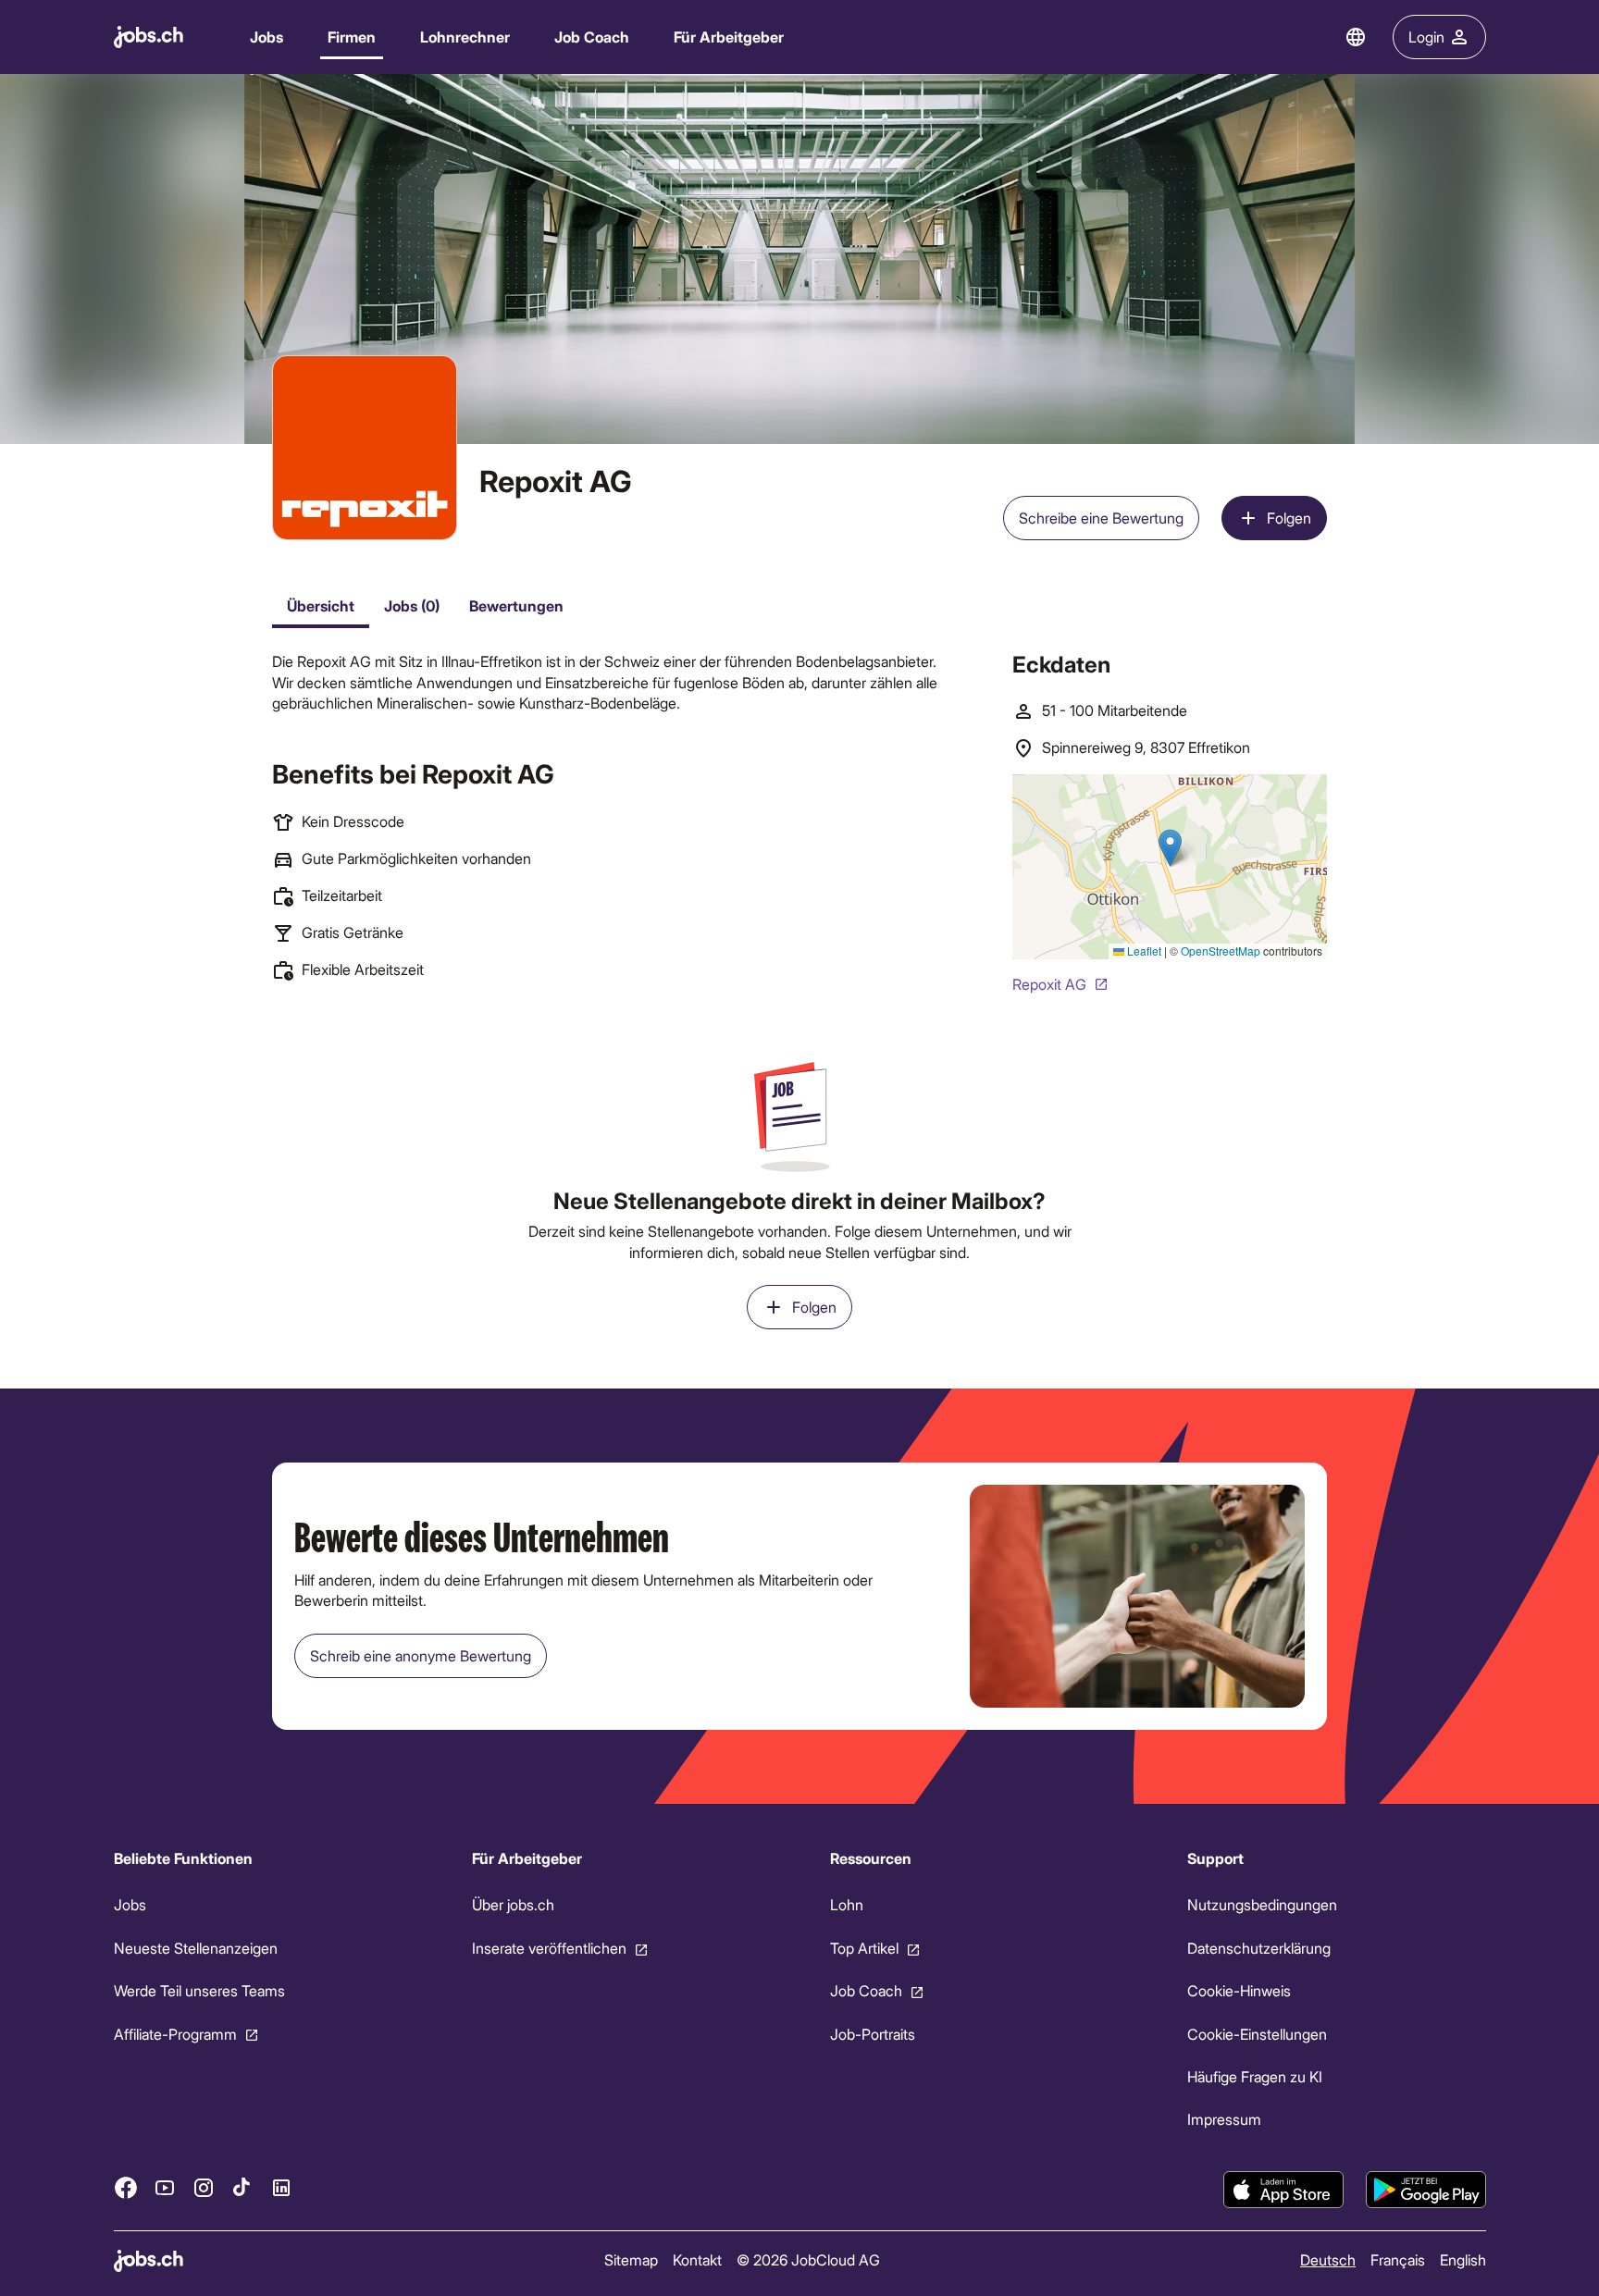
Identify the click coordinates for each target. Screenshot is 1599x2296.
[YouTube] (165, 2188)
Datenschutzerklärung (1259, 1948)
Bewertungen (516, 605)
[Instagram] (204, 2188)
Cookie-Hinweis (1239, 1990)
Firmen (352, 36)
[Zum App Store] (1283, 2189)
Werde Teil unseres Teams (199, 1990)
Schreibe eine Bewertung (1101, 517)
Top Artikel (863, 1948)
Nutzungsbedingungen (1262, 1905)
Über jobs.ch (512, 1905)
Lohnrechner (465, 36)
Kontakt (696, 2259)
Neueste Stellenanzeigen (196, 1948)
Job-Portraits (871, 2034)
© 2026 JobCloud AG (807, 2259)
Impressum (1224, 2120)
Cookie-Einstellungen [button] (1257, 2034)
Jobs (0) (412, 605)
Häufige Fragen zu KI (1254, 2076)
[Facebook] (126, 2188)
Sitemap (630, 2259)
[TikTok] (242, 2188)
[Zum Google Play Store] (1426, 2189)
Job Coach (591, 36)
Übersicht (320, 605)
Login (1426, 36)
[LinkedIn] (281, 2188)
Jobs (266, 36)
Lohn (845, 1905)
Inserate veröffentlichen (548, 1948)
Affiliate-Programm (175, 2034)
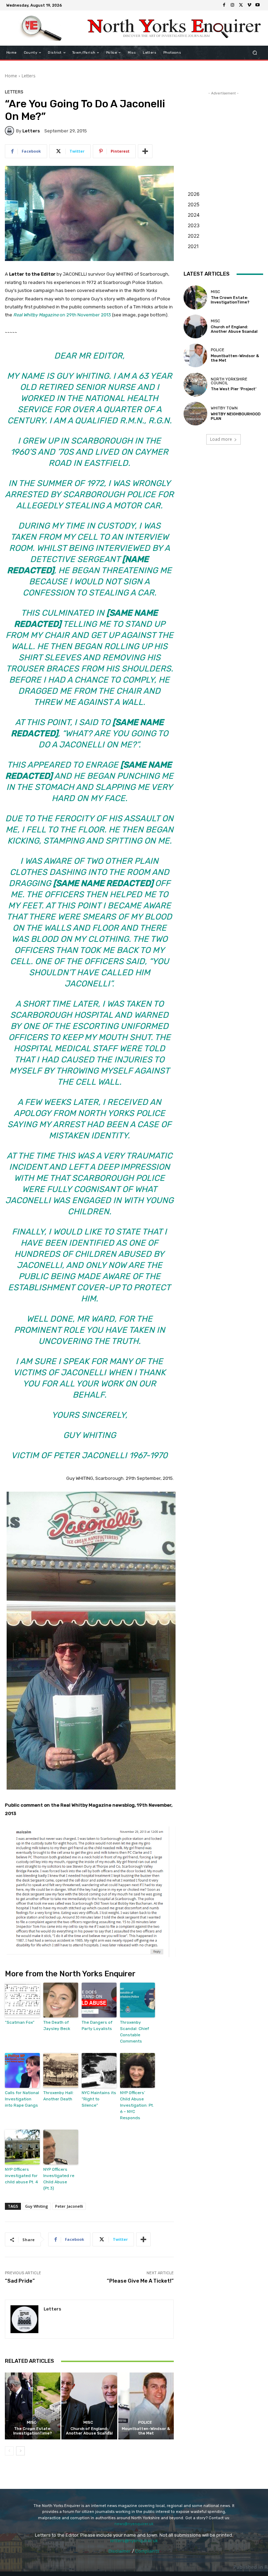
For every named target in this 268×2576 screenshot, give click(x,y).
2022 (193, 236)
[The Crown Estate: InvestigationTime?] (32, 2406)
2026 (194, 194)
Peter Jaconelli (69, 2206)
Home (11, 76)
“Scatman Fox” (20, 2022)
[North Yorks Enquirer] (41, 28)
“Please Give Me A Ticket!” (140, 2281)
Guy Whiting (36, 2206)
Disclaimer (120, 2551)
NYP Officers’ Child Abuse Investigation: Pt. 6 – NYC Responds (137, 2105)
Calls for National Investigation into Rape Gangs (22, 2099)
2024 (194, 215)
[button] (255, 53)
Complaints (147, 2551)
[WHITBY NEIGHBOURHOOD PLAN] (195, 413)
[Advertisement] (223, 132)
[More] (145, 151)
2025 (194, 204)
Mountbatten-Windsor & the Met (146, 2431)
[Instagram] (232, 5)
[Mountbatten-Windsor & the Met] (146, 2406)
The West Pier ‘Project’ (233, 389)
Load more (221, 439)
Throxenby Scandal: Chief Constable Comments (134, 2032)
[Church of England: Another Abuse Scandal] (89, 2406)
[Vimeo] (249, 5)
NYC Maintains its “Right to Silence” (99, 2099)
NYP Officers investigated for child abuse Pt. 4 (21, 2175)
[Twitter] (241, 5)
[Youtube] (257, 5)
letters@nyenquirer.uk (134, 2540)
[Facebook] (224, 5)
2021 (193, 246)
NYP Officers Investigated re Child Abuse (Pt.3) (58, 2179)
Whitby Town (224, 408)
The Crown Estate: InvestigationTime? (32, 2431)
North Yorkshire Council (229, 381)
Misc (32, 2422)
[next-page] (20, 2450)
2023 (194, 225)
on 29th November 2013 (62, 314)
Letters (28, 76)
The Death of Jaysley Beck (56, 2025)
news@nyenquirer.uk (134, 2524)
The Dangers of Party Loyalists (97, 2025)
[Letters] (10, 130)
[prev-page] (9, 2450)
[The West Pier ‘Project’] (195, 384)
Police (145, 2422)
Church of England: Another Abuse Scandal (89, 2431)
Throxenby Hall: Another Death (58, 2095)
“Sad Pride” (20, 2281)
======
* Activity *
The result should be the material above, unchanged and free of pictures; please print it.

* Written answer *
Identify the click coordinates for each target. Screenshot is 1599x2296.
[YouTube] (165, 2188)
Datenschutzerklärung (1259, 1948)
Bewertungen (516, 605)
[Instagram] (204, 2188)
Cookie-Hinweis (1239, 1990)
Firmen (352, 36)
[Zum App Store] (1283, 2189)
Werde Teil unseres Teams (199, 1990)
Schreibe eine Bewertung (1101, 517)
Top Artikel (863, 1948)
Nutzungsbedingungen (1262, 1905)
Über jobs.ch (512, 1905)
Lohnrechner (465, 36)
Kontakt (696, 2259)
Neueste Stellenanzeigen (196, 1948)
Job-Portraits (871, 2034)
© 2026 JobCloud AG (807, 2259)
Impressum (1224, 2120)
Cookie-Einstellungen [button] (1257, 2034)
Jobs (0) (412, 605)
Häufige Fragen zu KI (1254, 2076)
[Facebook] (126, 2188)
Sitemap (630, 2259)
[TikTok] (242, 2188)
[Zum Google Play Store] (1426, 2189)
Job Coach (591, 36)
Übersicht (320, 605)
Login (1426, 36)
[LinkedIn] (281, 2188)
Jobs (266, 36)
Lohn (845, 1905)
Inserate veröffentlichen (548, 1948)
Affiliate-Programm (175, 2034)
For every named target in this 268×2576 screenshot, give click(x,y).
2022 (193, 236)
[The Crown Estate: InvestigationTime?] (32, 2406)
2026 (194, 194)
Peter Jaconelli (69, 2206)
Home (11, 76)
“Scatman Fox” (20, 2022)
[North Yorks Enquirer] (41, 28)
“Please Give Me A Ticket!” (140, 2281)
Guy Whiting (36, 2206)
Disclaimer (120, 2551)
NYP Officers’ Child Abuse Investigation: Pt. 6 – NYC Responds (137, 2105)
Calls for National Investigation into Rape Gangs (22, 2099)
2024 (194, 215)
[button] (255, 53)
Complaints (147, 2551)
[WHITBY NEIGHBOURHOOD PLAN] (195, 413)
[Advertisement] (223, 132)
[More] (145, 151)
2025 (194, 204)
Mountbatten-Windsor & the Met (146, 2431)
[Instagram] (232, 5)
[Mountbatten-Windsor & the Met] (146, 2406)
The West Pier ‘Project’ (233, 389)
Load more (221, 439)
Throxenby Scandal: Chief Constable Comments (134, 2032)
[Church of England: Another Abuse Scandal] (89, 2406)
[Vimeo] (249, 5)
NYC Maintains its “Right to Silence” (99, 2099)
NYP Officers investigated for child abuse Pt. 4 (21, 2175)
[Twitter] (241, 5)
[Youtube] (257, 5)
letters@nyenquirer.uk (134, 2540)
[Facebook] (224, 5)
2021 (193, 246)
NYP Officers Investigated re Child Abuse (Pt.3) (58, 2179)
Whitby Town (224, 408)
The Crown Estate: InvestigationTime? (32, 2431)
North Yorkshire Council (229, 381)
Misc (32, 2422)
[next-page] (20, 2450)
2023 (194, 225)
on 29th November 2013 (62, 314)
Letters (28, 76)
The Death of Jaysley Beck (56, 2025)
news@nyenquirer.uk (134, 2524)
The Dangers of Party Loyalists (97, 2025)
[Letters] (10, 130)
[prev-page] (9, 2450)
[The West Pier ‘Project’] (195, 384)
Police (145, 2422)
Church of England: Another Abuse Scandal (89, 2431)
Throxenby Hall: Another Death (58, 2095)
“Sad Pride” (20, 2281)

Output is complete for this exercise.